I had spent many years working with and leading R&D teams, demonstrating the power and potential of AI and Machine Learning to several industry partners, including Banking, Insurance, Payments, Healthcare, Transportation, Telco, and Aerospace. In my mind, I thought, well, we know what problems these sectors face, we are research experts in Machine Learning and Data Science, how hard can it be to take all that knowledge and make a difference in the real-world?

It turned out to be a much, much harder task than I ever could have imagined. I had to unlearn, learn, and re-learn several things in my journey from research and development of methods/algorithms with demonstration prototypes, to building highly scalable, reusable AI/ML products that worked 24x7 for several clients.

Along the way, with a strong dose of reality checks, AiDA developed a disruptive AI product for health insurance claims processing and real-time Fraud, Waste, and Abuse (FWA) detection that processes approximately 75% of Singapore’s individual Health Insurance Claims today.

In 2023, we were acquired by Asia’s largest Life and Health Insurer, AIA. One of the most important learnings for me was that the challenge to take AI research and innovation to the real world required sustained and significant software engineering effort.

Universities are recognized as foundational pillars of innovation systems—generating new knowledge, building advanced skills, and underpinning long-term economic and societal progress. Most research creates value indirectly and cumulatively, typically through workforce capability building and subsequent innovation flowing into enterprises, and gradual development of new technologies, standards, regulations, and policies.

Yet OECD (Organisation for Economic Co-operation and Development) evidence consistently shows that while research excellence is widespread, there remains a gap in that only a relatively small percentage of innovation gets translated to create direct commercial and/or societal impact within typical evaluation timeframes [^{1, 2, 3}]. AI and deep-tech research are thriving, but translational impact is not keeping pace.

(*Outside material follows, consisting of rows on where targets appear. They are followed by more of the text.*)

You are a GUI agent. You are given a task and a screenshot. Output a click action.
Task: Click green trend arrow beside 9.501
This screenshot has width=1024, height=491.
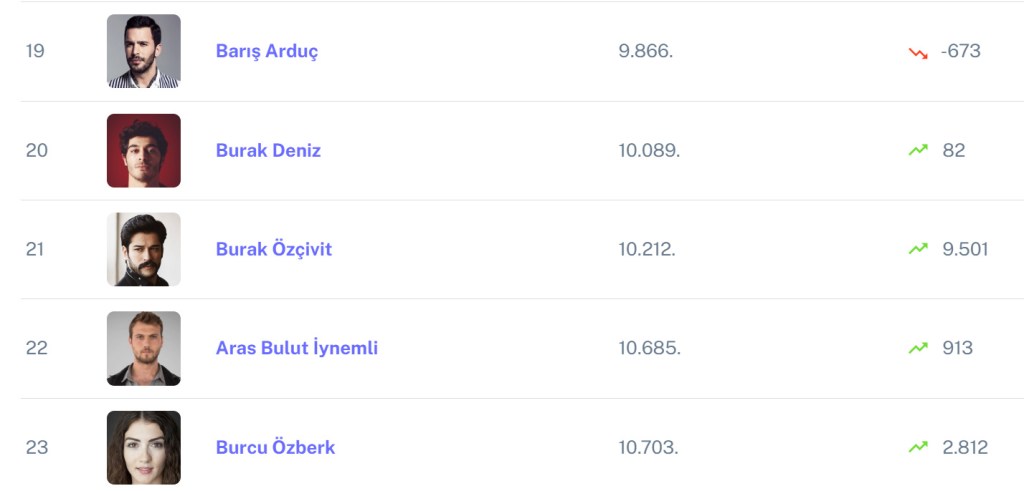coord(918,249)
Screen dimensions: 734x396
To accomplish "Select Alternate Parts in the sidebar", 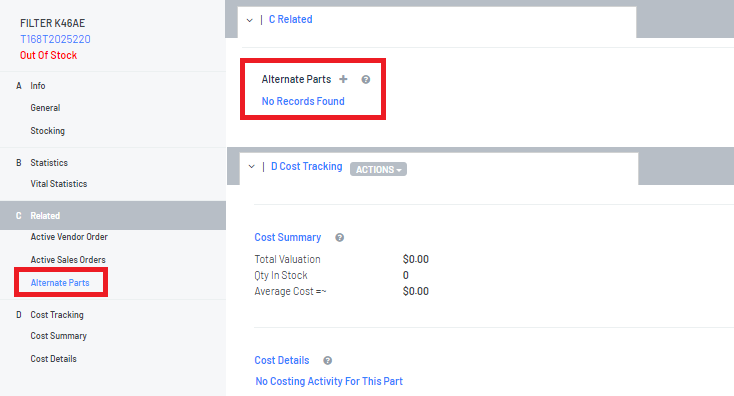I will point(60,283).
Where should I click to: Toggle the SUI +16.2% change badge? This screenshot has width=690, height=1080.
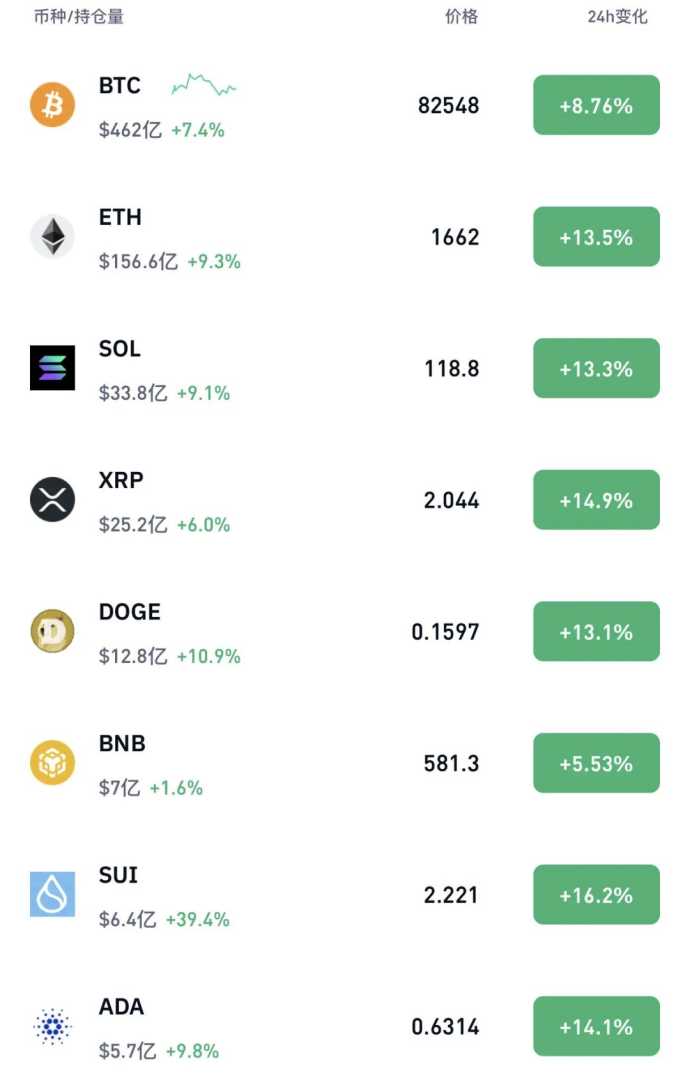point(596,895)
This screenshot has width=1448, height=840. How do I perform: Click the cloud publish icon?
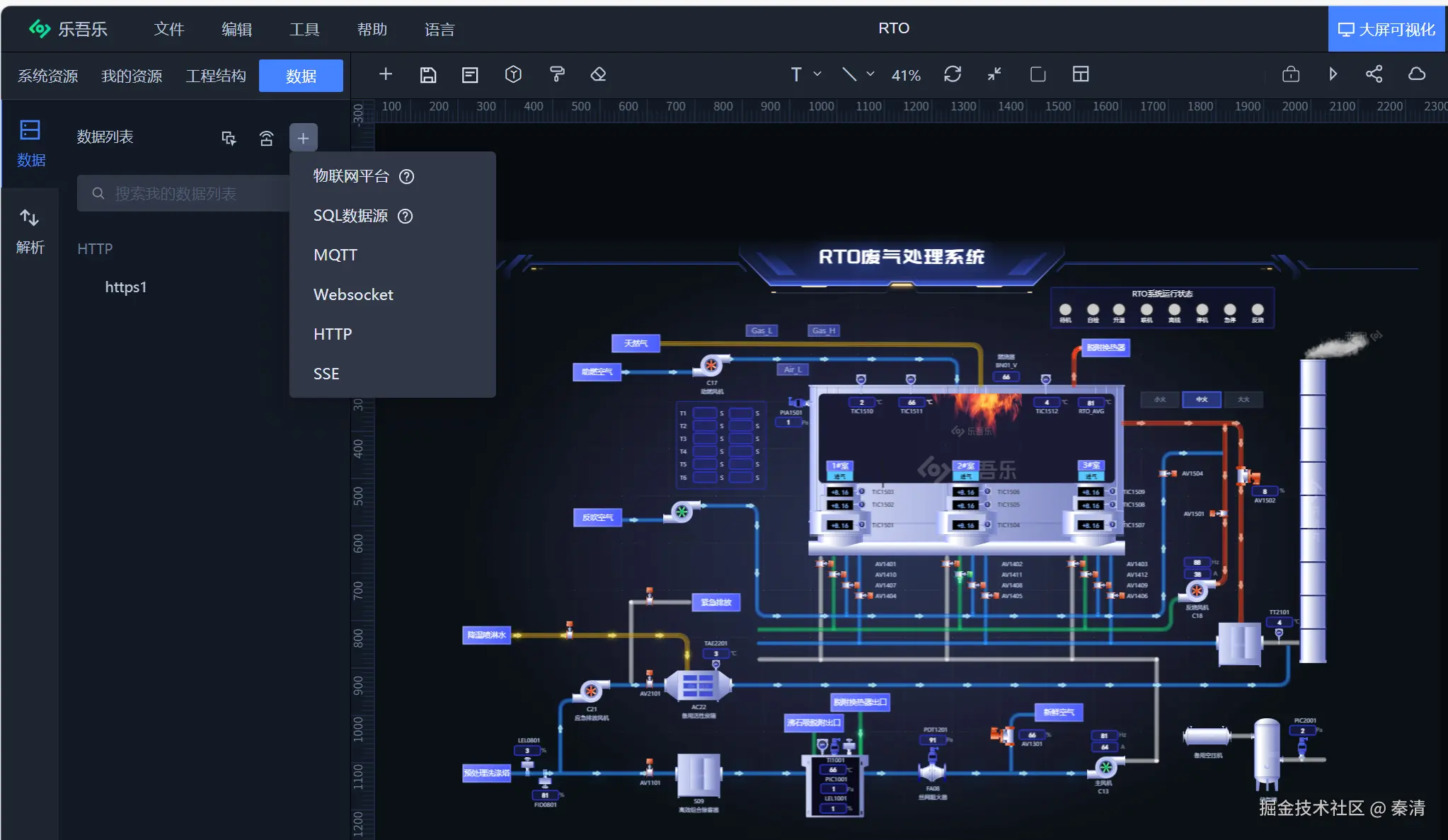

Universities are producing breakthrough algorithms, models, and systems at unprecedented speed (in 2025, top-tier AI conferences such as NeurIPS published around 3,000 research papers, having received an astonishing 30,000 plus papers) [⁴], yet only a fraction of this work ever reaches real-world deployment at scale.

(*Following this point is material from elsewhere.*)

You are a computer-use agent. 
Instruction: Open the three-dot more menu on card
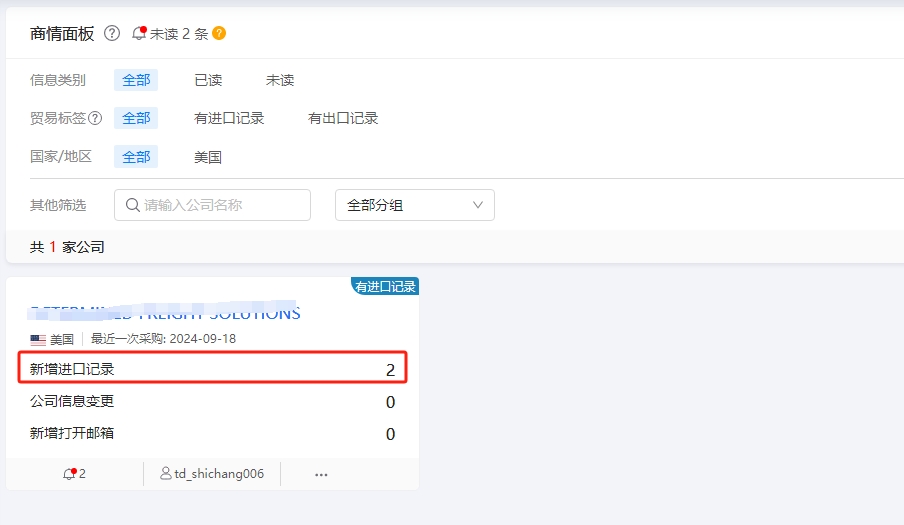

The result is a widening gap between what our research systems are capable of producing and what economies and societies are actually getting used to. This is why innovation at scale has become the defining challenge for AI and deep tech.

For every dollar of university AI research that fails to commercialize, there's both the direct loss (due to the research funding gap) and the massive opportunity cost (the innovations that could have transformed industries). Thus, AI breakthroughs that don't translate represent enormous lost acceleration.

The question is no longer whether we can invent powerful technologies, but whether we can repeatedly and responsibly deploy them in organizations at scale. In other words, how can AI and deep tech innovations create impact at scale, and how can the journey from “lab to market” be seamlessly facilitated? These questions have now emerged as institutional challenges.

The approach that we have taken at the Monash University AI Institute to address this serious challenge is to first understand why high-quality AI research is not having the immediate impact that it should in the real world.

The Translation Gap: Where AI Research Gets Stuck

Even if the innovation addresses a critical organizational need/challenge, translation is inhibited by on-the-ground challenges of adoption of the innovation in enterprises due to several reasons detailed below.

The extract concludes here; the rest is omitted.